In 2004, a receptionist at Passaic Mill Work noticed a young girl outside on the sidewalk crying hysterically. The receptionist invited the girl inside. The girl’s name was Kathleen and she was fourteen years old. Kathleen stated that a person who was supposed to drive her to school had molested her. The police were called and Kathleen informed the officers that she had been offered a ride by a male family friend, later identified as Defendant Anthony Bogan. Instead of taking her to school, Bogan drove Kathleen to an apartment in Clifton, where he lured her into a second-floor apartment and molested her. Kathleen gave a description of Bogan that included his race, age, height, and clothing, and told the officers that while she was inside the apartment a young boy named Wally was there.

Accompanied by Kathleen, three officers proceeded to the apartment. On their arrival, they found parked in front a gray Audi, which Kathleen identified as the car driven by Bogan.
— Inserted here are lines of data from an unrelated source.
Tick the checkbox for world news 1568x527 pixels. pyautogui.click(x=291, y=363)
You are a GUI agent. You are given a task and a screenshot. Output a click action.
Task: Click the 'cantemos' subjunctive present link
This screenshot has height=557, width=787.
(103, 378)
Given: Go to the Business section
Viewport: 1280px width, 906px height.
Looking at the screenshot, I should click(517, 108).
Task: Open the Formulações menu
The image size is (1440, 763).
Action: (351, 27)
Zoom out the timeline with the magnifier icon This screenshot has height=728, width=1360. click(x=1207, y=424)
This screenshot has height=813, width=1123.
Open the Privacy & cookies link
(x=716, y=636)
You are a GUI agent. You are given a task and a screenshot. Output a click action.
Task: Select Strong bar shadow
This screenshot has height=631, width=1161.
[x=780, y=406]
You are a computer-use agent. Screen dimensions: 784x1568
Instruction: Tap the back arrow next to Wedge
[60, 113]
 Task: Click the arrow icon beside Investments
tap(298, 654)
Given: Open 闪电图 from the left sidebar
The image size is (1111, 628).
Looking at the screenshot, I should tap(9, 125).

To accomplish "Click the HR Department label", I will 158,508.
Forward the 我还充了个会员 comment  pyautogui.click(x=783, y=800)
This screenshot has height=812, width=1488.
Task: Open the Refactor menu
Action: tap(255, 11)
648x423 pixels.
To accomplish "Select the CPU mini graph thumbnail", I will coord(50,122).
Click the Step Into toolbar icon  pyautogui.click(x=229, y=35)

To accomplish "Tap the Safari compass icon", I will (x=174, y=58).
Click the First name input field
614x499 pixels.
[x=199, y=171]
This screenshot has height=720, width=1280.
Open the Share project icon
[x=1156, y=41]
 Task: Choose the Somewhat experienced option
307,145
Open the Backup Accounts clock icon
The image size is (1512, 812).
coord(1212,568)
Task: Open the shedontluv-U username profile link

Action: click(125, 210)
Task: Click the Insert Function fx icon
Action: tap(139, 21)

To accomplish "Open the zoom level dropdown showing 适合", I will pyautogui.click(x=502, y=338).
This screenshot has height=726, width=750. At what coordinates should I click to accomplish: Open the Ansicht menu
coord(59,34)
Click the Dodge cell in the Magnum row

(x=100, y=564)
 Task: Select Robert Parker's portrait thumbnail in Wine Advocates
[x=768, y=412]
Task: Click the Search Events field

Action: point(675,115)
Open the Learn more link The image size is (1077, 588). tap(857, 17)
The officers rang the bell to the second-floor apartment. They heard an adult-sounding male voice yell from inside the apartment, “Who is it?” The officers identified themselves as police. Wally, who was approximately twelve years old, answered the door in his pajamas. The officers followed Wally up the stairs toward the apartment, asking him if he was home alone. Wally’s response that no one was home was inconsistent with the adult male voice that had responded when they rang the doorbell. At the top of the stairs, with Wally inside the apartment and the officers on the landing outside the doorway, the conversation continued. When officers asked the whereabouts of Wally’s mother, he gave conflicting answers and seemed nervous. The officers thought that Wally might be in danger. When the telephone rang in the kitchen, which was located immediately inside the apartment, Wally picked up the receiver and told the officers that his father was on the phone. One of the officers asked Wally if he could speak with his parent, and Wally responded “certainly.” The officer walked a few steps into the apartment and was handed the receiver by Wally. While on the telephone, the officer was able to see into a bedroom where Bogan was lying on the bottom level of a bunk bed. Bogan fit the description given by Kathleen, and the officer motioned for the other officers to enter the apartment.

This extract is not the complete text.